PROBLEM TO SOLVE
Using the data below, show every line where the word "toolbar" occurs.

(RECORD EXCERPTS begins)

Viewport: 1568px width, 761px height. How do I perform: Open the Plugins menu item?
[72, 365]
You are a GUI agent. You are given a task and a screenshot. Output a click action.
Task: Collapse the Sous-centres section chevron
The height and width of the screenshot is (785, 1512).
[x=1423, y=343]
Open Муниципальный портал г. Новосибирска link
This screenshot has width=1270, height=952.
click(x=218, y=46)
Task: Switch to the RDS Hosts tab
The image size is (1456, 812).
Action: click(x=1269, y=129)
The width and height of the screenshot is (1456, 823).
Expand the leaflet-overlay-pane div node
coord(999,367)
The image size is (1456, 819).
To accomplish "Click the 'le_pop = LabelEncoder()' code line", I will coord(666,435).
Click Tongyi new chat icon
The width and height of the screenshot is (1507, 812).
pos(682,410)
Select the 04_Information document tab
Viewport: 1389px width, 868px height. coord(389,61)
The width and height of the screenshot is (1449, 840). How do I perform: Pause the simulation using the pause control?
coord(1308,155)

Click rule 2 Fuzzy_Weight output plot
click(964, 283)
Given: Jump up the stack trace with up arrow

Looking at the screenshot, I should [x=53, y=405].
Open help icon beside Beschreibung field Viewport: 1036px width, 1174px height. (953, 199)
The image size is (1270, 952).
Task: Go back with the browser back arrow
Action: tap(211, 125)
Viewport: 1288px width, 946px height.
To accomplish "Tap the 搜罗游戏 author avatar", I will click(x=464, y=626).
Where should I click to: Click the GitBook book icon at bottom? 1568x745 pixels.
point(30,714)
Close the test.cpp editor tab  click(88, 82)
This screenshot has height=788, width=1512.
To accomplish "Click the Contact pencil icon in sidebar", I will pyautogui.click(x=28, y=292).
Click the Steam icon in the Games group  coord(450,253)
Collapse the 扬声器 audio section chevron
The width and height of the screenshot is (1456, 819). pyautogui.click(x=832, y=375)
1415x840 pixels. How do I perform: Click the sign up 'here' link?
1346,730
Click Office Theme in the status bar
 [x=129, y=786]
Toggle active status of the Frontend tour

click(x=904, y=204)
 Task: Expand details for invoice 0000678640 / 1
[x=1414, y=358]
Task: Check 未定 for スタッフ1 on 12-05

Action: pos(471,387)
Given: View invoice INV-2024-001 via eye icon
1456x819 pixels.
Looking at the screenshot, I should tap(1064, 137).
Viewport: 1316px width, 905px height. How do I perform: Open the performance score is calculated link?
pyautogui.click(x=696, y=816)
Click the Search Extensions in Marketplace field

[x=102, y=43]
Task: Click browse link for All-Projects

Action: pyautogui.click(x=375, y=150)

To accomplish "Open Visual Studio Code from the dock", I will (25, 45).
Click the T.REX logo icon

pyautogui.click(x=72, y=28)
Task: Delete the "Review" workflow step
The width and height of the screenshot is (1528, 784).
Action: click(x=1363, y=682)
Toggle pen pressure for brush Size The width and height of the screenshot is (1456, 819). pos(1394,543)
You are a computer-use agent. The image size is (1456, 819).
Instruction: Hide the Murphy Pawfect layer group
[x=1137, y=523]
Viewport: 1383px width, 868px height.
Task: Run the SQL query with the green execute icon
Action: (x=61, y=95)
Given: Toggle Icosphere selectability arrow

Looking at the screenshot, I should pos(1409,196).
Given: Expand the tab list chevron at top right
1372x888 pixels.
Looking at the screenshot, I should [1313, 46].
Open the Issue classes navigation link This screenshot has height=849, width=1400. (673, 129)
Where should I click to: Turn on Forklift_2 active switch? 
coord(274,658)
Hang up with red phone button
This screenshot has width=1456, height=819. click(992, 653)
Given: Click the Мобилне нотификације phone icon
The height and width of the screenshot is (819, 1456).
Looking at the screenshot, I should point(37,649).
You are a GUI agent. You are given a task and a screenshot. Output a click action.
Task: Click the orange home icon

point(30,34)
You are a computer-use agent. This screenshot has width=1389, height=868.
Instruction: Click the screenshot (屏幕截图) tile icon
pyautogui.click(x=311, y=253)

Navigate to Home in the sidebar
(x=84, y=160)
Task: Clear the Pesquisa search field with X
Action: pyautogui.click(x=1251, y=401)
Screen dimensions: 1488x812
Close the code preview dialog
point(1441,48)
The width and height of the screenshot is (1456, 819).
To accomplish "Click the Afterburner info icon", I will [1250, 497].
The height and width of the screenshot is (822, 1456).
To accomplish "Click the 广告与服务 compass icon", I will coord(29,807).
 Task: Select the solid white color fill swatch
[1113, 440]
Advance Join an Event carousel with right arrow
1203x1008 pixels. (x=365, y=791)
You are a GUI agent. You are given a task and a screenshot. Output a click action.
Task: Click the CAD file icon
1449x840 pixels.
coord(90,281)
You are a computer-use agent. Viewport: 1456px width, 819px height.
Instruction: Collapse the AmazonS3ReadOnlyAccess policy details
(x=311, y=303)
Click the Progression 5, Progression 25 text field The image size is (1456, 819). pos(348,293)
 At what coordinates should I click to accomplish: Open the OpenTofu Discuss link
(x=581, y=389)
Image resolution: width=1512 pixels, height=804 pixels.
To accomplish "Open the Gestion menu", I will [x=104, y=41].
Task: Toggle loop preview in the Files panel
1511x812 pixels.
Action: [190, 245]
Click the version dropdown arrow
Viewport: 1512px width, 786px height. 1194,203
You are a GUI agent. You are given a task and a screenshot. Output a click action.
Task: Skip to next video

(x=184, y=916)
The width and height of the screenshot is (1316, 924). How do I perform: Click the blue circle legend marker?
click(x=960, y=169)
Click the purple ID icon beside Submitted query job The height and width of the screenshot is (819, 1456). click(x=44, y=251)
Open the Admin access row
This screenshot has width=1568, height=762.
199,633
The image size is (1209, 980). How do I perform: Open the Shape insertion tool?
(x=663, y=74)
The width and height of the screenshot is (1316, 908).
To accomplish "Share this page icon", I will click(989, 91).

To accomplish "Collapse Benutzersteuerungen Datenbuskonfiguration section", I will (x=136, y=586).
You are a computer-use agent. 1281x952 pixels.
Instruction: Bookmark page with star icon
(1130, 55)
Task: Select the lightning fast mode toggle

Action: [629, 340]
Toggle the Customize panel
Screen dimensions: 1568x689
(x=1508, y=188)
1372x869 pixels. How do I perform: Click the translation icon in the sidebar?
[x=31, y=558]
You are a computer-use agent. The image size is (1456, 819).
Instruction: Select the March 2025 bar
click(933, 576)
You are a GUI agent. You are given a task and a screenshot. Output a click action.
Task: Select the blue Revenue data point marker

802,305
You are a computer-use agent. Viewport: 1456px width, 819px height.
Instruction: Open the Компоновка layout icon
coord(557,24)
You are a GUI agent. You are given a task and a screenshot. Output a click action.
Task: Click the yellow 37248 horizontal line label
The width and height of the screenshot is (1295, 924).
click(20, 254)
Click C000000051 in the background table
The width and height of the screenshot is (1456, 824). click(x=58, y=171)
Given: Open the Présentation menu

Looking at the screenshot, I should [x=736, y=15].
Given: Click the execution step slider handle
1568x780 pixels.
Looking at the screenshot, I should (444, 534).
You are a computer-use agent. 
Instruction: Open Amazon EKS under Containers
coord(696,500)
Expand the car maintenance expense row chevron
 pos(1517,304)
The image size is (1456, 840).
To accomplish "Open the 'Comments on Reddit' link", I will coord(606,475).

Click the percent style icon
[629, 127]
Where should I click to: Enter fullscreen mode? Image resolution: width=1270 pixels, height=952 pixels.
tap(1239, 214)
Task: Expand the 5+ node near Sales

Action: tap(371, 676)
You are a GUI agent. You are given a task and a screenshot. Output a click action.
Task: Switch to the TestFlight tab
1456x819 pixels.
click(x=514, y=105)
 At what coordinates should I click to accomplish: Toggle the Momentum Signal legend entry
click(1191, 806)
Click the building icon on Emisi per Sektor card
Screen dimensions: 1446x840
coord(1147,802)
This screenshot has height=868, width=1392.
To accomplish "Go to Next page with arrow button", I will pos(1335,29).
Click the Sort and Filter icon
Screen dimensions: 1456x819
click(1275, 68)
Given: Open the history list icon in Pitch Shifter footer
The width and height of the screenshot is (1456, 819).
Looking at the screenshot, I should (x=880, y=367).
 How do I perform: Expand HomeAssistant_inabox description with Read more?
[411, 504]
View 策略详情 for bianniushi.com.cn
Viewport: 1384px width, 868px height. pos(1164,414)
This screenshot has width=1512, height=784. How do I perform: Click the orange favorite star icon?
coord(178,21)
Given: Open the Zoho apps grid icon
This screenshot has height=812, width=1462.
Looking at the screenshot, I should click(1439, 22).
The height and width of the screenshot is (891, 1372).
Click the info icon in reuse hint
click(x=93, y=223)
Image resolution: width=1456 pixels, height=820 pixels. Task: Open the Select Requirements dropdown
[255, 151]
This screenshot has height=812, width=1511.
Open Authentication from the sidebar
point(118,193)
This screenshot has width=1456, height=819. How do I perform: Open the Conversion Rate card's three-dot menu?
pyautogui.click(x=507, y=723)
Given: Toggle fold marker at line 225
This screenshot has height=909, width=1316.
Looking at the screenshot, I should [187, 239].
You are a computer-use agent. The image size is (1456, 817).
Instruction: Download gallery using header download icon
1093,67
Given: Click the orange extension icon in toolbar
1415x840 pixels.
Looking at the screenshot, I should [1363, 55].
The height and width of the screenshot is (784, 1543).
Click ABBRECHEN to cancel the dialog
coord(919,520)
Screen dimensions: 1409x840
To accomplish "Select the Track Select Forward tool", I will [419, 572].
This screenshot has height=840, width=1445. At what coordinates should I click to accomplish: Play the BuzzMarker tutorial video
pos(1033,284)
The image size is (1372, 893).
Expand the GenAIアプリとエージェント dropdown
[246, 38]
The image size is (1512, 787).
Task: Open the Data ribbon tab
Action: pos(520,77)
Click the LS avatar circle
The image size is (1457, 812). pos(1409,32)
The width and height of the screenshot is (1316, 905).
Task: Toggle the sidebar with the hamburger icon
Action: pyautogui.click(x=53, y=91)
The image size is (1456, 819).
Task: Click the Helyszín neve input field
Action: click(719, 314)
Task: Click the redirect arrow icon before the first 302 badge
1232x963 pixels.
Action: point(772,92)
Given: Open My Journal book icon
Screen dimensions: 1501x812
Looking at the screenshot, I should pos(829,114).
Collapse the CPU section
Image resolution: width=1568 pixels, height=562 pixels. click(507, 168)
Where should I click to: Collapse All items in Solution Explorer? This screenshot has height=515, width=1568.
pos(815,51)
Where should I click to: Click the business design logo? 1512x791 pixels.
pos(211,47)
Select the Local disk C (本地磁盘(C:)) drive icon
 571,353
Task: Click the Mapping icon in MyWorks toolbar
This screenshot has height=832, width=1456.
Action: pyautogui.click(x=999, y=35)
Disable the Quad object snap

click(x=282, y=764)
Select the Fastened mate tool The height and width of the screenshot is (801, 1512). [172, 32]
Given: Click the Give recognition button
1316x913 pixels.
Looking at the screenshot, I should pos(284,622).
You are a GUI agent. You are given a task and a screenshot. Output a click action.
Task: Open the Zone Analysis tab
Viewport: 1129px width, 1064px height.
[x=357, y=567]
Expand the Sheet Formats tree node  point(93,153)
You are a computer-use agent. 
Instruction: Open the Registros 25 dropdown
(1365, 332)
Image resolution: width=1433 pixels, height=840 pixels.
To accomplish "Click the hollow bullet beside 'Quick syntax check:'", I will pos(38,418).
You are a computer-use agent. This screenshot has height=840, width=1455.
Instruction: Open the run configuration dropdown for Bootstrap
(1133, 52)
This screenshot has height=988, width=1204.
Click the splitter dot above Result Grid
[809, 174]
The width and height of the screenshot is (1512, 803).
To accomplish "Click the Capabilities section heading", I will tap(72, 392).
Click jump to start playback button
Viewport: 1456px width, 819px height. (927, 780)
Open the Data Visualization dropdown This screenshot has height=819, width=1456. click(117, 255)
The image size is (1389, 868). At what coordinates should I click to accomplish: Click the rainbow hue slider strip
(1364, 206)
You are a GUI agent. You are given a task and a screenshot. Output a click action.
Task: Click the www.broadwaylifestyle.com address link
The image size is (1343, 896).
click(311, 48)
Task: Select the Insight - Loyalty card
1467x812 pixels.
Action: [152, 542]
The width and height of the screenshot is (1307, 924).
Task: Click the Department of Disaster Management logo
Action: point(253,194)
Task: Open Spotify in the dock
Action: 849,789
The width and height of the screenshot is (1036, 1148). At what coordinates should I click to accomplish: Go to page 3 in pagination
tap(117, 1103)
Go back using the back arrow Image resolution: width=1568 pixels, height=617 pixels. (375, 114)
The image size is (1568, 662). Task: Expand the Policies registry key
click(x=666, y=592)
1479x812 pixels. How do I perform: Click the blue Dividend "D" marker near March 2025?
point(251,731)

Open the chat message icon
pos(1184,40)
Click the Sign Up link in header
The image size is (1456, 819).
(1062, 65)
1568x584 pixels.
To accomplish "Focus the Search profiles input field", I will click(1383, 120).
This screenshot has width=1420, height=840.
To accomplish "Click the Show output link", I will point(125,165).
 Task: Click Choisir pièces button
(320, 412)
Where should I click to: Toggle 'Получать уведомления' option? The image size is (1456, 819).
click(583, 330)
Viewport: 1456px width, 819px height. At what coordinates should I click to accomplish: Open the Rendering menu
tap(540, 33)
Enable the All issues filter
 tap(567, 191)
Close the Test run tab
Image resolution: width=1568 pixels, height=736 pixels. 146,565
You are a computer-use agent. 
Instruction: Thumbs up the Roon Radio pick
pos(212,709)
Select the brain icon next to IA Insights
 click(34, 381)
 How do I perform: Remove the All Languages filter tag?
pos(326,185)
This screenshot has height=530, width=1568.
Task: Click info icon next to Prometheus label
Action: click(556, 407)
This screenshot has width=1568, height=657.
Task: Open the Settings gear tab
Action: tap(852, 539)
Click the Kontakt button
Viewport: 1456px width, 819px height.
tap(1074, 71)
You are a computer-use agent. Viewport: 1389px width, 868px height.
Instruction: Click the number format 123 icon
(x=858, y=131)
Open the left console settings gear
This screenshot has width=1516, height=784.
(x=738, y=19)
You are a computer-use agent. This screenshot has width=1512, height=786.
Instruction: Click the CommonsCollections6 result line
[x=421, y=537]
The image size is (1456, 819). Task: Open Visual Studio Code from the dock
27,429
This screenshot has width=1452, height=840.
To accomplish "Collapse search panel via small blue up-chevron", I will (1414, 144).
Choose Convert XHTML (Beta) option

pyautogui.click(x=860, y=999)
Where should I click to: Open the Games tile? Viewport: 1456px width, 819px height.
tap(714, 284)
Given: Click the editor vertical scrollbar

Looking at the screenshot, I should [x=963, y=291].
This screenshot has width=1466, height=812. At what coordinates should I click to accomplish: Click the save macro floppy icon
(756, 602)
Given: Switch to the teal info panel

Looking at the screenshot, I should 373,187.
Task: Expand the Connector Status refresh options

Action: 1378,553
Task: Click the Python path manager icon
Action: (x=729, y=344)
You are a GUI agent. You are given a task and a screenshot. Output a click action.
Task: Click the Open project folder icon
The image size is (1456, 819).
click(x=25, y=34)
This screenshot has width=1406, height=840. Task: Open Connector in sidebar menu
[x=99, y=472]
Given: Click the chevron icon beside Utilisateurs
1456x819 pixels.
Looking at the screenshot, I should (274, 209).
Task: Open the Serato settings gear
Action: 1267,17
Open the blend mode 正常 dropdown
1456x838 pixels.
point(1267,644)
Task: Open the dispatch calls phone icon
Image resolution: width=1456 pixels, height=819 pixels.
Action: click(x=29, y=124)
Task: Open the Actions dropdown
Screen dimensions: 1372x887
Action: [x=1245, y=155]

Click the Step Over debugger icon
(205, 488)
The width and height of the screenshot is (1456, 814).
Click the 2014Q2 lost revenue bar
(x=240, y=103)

(RECORD EXCERPTS ends)

TASK SOLUTION
Given: Click the orange extension icon in toolbar
Task: Click the Mapping icon in MyWorks toolbar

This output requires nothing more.